1945 play by Arthur Laurents

Home of the Brave is a 1945 play by Arthur Laurents. A film adaptation was made in 1949, directed by Mark Robson. The Broadway production was directed by Michael Gordon. The play opened at the Belasco Theater on December 27, 1945, and closed on February 23, 1946.

==Cast and characters==
The play opened at the Belasco Theater on December 27, 1945, and closed on February 23, 1946. The show was directed by Michael Gordon, and set and lighting design Ralph Alswang. The cast included Eduard Franz (Capt. Harold Bitterger), Kendall Clark (Major Dennis Robinson, Jr), Russell Hardie (T.J.), Joseph Pevney (Coney), Henry Barnard (Finch), and Alan Baxter (Mingo).

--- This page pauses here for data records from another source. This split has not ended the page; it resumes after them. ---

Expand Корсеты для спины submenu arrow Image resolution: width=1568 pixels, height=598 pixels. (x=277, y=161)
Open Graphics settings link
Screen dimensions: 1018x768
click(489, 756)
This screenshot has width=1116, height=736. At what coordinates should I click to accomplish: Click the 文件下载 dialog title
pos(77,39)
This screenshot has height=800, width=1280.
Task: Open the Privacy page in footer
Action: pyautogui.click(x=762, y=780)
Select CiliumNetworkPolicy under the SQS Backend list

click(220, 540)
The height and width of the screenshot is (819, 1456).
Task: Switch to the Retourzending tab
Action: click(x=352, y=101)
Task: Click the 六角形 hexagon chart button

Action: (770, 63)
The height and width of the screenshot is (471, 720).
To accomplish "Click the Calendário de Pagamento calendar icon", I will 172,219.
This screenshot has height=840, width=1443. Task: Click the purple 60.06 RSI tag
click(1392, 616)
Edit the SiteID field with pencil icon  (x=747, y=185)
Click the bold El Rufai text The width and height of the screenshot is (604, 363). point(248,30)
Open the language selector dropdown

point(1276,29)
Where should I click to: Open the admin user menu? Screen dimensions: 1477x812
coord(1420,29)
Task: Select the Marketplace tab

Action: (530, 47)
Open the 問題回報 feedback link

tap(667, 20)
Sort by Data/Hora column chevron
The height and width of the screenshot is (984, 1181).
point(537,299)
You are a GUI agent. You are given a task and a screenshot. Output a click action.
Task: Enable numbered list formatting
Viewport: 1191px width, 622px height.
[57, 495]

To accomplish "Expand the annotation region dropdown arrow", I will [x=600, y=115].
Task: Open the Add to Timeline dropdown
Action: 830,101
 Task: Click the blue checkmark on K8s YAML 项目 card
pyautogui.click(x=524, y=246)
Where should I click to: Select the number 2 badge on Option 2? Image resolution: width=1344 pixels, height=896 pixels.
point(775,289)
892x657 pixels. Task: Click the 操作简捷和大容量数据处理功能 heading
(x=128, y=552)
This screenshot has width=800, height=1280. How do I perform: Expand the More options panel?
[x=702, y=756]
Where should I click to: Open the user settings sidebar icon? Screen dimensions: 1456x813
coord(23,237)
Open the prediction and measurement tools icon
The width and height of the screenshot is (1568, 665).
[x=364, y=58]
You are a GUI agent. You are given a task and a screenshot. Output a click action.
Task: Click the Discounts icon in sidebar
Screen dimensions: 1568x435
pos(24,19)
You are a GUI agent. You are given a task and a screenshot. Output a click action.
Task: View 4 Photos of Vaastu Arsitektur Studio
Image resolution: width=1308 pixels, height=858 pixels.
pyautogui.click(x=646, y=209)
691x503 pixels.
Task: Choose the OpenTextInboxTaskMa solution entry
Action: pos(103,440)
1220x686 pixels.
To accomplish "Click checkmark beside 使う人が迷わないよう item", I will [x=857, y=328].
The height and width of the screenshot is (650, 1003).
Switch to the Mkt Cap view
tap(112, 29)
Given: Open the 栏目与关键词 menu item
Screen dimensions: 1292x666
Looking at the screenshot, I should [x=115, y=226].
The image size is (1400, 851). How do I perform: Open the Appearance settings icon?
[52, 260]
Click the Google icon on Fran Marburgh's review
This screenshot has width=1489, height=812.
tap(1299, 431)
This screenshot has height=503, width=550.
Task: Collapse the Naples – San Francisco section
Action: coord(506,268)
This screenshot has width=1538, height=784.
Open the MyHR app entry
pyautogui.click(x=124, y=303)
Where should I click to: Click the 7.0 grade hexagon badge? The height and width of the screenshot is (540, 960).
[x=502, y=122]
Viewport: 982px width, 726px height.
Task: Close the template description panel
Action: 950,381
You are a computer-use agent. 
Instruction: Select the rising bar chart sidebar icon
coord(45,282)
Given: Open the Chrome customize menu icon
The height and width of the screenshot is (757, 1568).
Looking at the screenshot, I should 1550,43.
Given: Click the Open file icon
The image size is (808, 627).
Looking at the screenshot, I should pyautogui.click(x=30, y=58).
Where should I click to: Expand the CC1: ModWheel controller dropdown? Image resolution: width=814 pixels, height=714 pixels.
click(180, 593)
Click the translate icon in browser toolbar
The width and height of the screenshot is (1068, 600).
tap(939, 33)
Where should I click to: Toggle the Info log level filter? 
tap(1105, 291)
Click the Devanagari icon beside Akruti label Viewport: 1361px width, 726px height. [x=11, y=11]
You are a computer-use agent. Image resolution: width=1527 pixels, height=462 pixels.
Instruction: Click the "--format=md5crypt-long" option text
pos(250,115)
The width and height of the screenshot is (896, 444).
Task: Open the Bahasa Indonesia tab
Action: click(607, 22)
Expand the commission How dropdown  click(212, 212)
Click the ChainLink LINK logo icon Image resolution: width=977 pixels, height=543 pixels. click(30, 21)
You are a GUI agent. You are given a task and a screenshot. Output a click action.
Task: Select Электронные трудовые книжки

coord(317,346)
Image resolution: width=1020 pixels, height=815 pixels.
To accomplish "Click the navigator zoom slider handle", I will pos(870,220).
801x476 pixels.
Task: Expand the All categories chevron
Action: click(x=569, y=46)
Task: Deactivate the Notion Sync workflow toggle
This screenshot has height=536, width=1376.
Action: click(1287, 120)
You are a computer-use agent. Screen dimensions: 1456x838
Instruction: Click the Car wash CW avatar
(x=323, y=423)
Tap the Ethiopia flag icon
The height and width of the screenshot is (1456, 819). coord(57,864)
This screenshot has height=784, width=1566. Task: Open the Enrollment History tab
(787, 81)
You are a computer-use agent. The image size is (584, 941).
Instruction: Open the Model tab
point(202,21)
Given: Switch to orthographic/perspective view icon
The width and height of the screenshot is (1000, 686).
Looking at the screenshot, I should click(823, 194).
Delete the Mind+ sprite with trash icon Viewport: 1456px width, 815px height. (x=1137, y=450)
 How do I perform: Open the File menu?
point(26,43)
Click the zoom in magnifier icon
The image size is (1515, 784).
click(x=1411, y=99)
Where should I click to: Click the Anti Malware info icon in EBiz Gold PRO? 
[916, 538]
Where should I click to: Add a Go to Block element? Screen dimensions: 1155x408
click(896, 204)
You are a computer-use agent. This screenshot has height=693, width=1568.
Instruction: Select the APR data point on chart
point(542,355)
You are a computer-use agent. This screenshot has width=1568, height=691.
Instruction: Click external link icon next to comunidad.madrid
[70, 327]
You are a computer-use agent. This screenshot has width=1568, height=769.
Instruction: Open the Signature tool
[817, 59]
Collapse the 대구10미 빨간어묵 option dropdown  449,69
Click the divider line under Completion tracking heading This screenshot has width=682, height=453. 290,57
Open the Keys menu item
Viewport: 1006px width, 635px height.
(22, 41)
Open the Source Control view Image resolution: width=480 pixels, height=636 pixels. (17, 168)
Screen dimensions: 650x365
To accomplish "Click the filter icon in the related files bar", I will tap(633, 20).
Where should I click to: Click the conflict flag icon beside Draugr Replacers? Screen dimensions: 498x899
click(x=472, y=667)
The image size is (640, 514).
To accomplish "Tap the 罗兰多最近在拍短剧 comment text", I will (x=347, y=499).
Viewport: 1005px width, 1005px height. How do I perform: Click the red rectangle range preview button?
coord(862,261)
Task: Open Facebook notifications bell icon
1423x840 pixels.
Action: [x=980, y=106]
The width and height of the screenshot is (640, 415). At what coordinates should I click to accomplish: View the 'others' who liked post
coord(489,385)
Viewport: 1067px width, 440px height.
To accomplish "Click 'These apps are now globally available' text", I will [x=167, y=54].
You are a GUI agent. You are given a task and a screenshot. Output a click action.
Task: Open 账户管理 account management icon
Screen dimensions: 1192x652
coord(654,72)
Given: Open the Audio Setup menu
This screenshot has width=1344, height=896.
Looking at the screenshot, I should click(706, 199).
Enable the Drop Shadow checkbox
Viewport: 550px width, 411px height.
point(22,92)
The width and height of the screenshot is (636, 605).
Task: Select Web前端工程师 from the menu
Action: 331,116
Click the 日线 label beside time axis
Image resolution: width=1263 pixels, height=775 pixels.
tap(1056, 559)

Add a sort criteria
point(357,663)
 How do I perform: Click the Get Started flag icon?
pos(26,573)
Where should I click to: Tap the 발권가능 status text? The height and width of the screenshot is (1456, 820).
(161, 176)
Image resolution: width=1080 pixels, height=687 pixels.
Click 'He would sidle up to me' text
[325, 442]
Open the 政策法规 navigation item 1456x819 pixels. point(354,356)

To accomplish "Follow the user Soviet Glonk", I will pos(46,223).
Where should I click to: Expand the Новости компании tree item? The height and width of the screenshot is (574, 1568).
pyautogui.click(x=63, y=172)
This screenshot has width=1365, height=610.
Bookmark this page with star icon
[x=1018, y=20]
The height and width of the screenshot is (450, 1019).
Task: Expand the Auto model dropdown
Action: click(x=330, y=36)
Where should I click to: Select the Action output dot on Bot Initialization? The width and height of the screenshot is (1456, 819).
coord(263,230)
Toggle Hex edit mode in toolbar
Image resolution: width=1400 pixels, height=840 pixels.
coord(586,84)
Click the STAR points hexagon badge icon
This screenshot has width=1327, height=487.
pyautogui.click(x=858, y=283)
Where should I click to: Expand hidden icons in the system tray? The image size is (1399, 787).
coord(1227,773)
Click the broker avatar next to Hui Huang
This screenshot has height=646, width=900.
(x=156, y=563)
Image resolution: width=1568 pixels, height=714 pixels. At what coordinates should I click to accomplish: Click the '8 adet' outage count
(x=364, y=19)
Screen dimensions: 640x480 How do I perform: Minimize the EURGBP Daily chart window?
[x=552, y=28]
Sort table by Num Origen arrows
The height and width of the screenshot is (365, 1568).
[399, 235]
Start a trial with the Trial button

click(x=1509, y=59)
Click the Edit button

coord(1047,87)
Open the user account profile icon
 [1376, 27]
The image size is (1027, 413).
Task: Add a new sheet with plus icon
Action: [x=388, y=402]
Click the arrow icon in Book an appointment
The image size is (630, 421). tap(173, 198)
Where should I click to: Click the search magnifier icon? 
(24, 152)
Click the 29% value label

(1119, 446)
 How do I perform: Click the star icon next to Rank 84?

Its first New York revival was Off-Broadway at Playhouse 91 in December 1999, directed by Richard Sabellico, set design Richard Ellis, costume design Gail Boldoni, lighting design Richard Latta, sound design Bender Dubiel, with Laurents as creative consultant. The show starred Jeff Talbott (Capt. Harold Bitterger), Mark Deklin (Major Dennis Robinson, Jr), C. J. Wilson (T.J.), Robert Sella (Coney), Stephen Kunken (Finch), and Dylan Chalfy (Mingo).